*Exercise details*
Wherever a line of the data contains "checkbox", copy that line.

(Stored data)
= = =

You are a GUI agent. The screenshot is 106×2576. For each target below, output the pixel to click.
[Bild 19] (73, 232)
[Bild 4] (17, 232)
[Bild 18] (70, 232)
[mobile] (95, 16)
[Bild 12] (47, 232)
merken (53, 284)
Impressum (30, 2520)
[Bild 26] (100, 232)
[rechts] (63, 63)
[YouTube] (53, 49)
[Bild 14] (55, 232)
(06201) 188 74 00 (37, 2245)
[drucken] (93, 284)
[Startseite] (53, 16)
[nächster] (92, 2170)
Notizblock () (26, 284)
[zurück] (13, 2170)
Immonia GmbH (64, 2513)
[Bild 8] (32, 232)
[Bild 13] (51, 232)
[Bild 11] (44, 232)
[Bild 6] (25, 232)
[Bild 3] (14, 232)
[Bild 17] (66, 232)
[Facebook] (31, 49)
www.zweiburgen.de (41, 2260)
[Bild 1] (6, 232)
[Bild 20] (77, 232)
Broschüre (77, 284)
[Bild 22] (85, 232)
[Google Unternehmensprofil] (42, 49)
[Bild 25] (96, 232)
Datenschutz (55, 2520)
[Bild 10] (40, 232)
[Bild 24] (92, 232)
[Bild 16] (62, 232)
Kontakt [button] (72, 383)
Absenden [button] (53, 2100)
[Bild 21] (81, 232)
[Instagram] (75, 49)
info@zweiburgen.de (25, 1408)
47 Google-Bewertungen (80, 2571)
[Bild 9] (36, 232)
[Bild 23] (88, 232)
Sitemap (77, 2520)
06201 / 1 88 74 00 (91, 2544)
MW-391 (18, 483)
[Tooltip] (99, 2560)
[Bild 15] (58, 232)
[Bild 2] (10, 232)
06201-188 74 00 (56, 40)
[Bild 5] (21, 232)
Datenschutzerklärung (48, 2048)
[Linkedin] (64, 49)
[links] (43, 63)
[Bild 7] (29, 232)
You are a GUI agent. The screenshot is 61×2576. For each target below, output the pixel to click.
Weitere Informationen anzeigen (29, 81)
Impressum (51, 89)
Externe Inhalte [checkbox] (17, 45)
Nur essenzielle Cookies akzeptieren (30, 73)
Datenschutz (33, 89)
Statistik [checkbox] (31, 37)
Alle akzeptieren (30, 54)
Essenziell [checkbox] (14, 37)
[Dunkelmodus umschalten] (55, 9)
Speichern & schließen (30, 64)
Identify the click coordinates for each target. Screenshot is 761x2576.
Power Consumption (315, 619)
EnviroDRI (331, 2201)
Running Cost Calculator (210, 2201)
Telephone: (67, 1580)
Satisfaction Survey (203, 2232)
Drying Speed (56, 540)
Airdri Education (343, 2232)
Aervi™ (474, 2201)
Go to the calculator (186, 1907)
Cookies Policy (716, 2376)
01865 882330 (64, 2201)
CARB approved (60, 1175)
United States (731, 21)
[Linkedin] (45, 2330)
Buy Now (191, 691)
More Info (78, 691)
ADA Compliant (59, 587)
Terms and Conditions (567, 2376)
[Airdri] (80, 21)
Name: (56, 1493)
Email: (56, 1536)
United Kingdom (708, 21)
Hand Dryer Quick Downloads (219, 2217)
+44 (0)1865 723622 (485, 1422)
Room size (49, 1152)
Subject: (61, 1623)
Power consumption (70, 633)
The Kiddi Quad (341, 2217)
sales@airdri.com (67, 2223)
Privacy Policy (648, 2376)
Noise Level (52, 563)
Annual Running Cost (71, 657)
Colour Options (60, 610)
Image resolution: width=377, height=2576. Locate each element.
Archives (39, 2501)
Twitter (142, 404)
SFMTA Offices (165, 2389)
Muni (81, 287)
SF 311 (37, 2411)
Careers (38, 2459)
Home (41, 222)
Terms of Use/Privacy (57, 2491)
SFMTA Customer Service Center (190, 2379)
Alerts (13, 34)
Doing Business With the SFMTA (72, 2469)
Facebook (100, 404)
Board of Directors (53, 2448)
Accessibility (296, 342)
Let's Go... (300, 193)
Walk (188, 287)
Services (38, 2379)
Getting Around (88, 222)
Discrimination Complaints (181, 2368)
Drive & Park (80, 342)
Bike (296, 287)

= = =

*Solved exercise*
Externe Inhalte [checkbox] (17, 45)
Statistik [checkbox] (31, 37)
Essenziell [checkbox] (14, 37)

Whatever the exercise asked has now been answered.